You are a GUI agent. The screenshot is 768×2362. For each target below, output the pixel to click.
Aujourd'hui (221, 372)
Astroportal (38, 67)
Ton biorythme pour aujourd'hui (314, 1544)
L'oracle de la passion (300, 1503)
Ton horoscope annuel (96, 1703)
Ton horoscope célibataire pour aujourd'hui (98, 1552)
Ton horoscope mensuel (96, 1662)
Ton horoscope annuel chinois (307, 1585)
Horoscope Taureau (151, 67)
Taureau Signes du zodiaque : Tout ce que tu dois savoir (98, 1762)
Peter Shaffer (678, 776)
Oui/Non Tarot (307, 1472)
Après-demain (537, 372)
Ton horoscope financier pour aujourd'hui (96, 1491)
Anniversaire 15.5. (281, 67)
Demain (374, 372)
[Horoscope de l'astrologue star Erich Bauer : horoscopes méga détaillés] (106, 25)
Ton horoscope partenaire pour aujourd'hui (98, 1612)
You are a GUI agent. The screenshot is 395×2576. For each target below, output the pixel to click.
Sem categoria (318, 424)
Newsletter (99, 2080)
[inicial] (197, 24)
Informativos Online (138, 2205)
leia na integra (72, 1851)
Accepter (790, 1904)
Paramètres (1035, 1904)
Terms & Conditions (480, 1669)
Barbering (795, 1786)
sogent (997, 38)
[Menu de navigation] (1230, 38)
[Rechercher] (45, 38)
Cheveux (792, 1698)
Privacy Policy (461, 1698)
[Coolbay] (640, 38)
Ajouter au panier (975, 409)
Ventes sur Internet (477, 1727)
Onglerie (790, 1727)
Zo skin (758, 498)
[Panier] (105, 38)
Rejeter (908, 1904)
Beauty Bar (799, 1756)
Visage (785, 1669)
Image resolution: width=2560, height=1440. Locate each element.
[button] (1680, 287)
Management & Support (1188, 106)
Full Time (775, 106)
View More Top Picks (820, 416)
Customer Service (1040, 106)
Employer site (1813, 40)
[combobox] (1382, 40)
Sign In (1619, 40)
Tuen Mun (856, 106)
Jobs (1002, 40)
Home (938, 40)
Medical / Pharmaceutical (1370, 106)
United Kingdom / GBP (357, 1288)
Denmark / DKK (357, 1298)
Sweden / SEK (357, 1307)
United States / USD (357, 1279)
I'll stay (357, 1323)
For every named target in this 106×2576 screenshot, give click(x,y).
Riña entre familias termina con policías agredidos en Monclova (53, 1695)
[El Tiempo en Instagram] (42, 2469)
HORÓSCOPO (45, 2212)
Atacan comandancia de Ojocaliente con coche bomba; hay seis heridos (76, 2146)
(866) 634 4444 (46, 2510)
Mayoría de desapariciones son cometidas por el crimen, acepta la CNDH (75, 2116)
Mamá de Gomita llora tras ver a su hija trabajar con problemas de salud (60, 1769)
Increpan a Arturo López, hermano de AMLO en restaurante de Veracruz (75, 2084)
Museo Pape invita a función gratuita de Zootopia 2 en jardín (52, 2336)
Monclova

### Work item:
Extract each line holding the word "annuel" from the records.

### Task response:
Ton horoscope annuel (96, 1703)
Ton horoscope annuel chinois (307, 1585)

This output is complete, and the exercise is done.